Life surely brings challenges. No one gets through this life on earth without experiencing some kind of suffering. Sometimes we ride the ocean waves of life smoothly, yet sometimes, when the waves get really big or come one right after another, we can feel like we are swimming upstream or even drowning! Our life isn't how or what we want it to be. We struggle in our relationships with others, with ourself, and with life. These unresolved challenges can contribute to our feeling anxious, depressed, or agitated. In the face of these unpleasant feelings and stressful circumstances, we may resort to crutches like food, alcohol, or drugs to take the edge off. Or we may develop physical or medical problems. Stress can manifest itself in so many ways that compromise our well being. Through my own experience as both a therapist and a client, I have faith that there is a path out of this turmoil, and that I can help you through it.
Our ability to meet life's challenges is often compromised when we've been emotionally injured. Our emotional wounding occurs in the context of relationship, often initially in the first relationships we have as human beings, which are those with our parents and caregivers. I believe healing those wounds therefore must also occur in relationship... we can't do it alone or by ourselves. The "therapeutic relationship"-- the relationship you have with your therapist, is then of utmost importance, because only someone who has healed or is healing their own wounds will have the capacity to help you heal yours at a deep level. My own healing, therapy, and personal growth are very much a priority for me, because I know that only if I am working towards wholeness will I be able to help you.
Many psychotherapies are about trying to counteract symptoms or problems you may be experiencing by teaching you what would be a more desirable response to the problem you are having, then having you practice this response. These therapies may be about telling you to change your thinking or behavior, with the hope that eventually this new response or way of thinking will become stronger in your brain than your old response.

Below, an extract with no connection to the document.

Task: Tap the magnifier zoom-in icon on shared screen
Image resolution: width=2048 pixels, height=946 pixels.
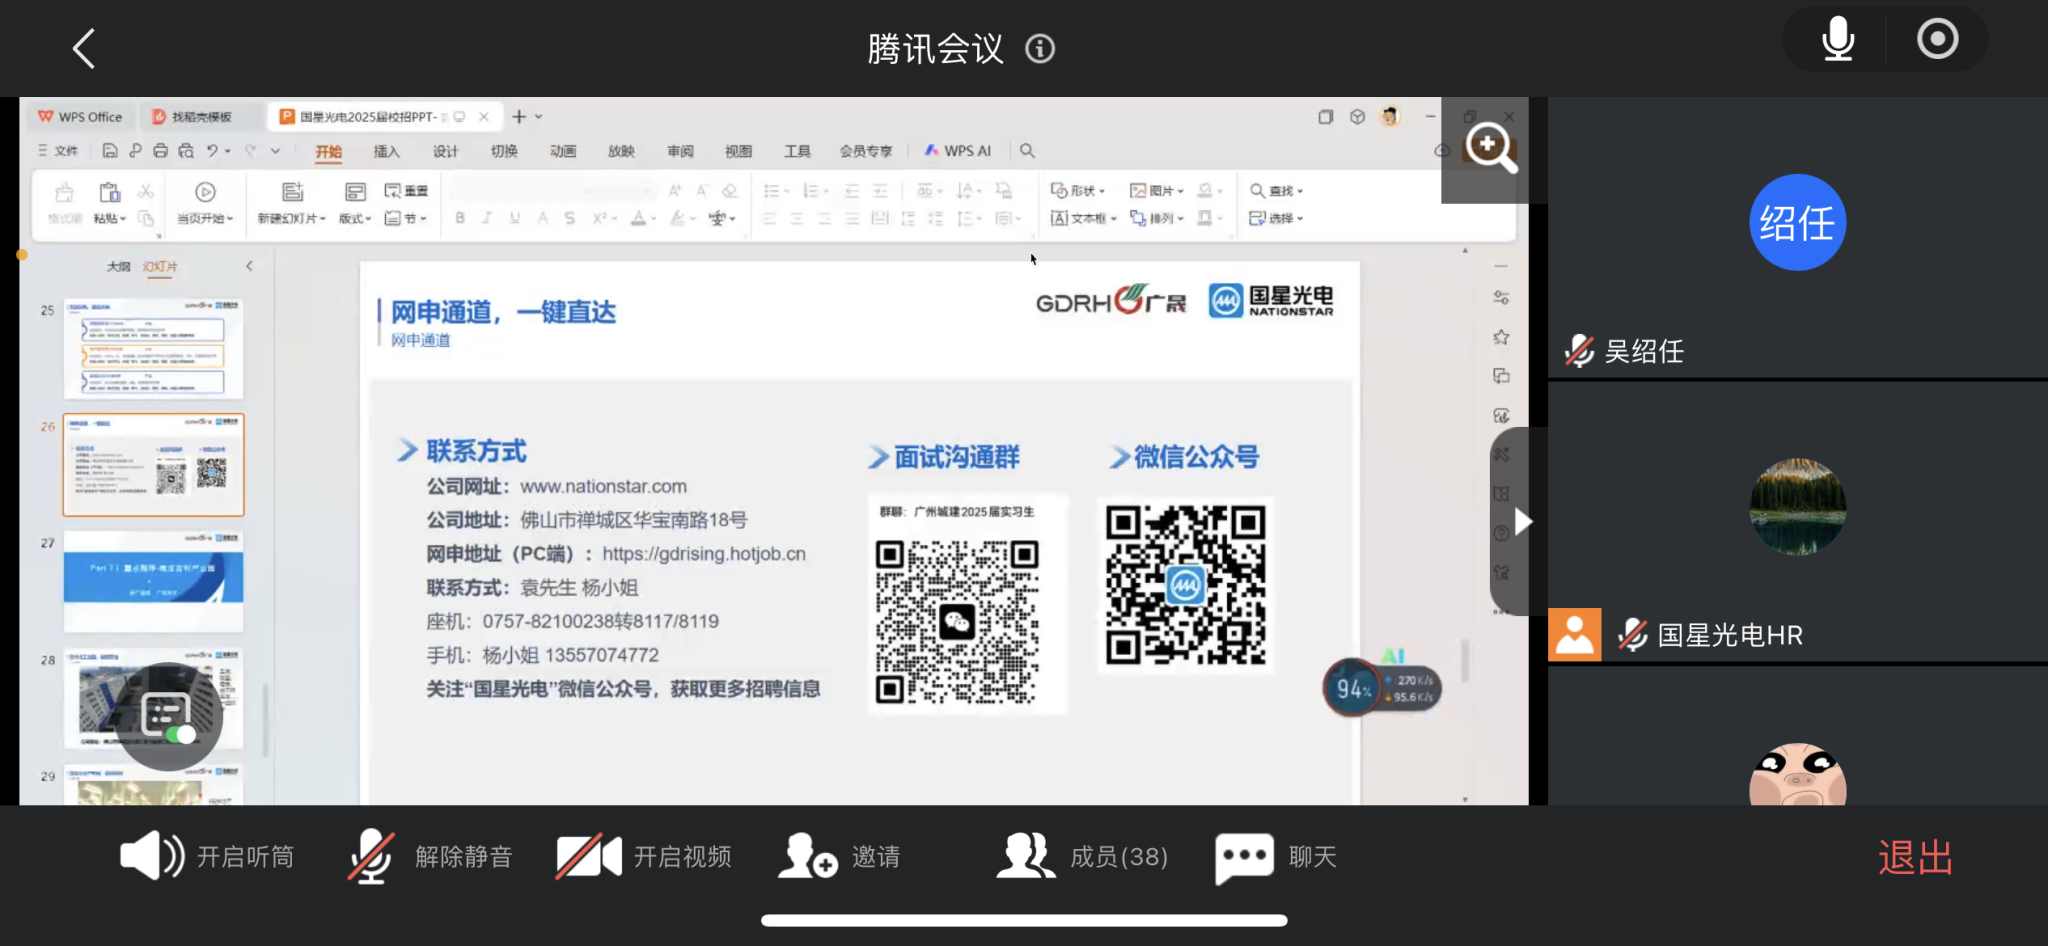Action: [x=1490, y=148]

The trouble with these approaches is that the symptom or problem is not transformed so that you no longer have it. The last five years I've been receiving training in and practicing a new approach to change called Coherence Therapy, an exciting new therapeutic modality which gets to the root of your problem and catalyzes change on a deep level. This therapy is experiential, not based on my analyzing you or telling you what to do. I find that this approach is often very effective. That said, I may also use other techniques with you depending on what, in my clinical judgement, will help you the most rapidly and profoundly.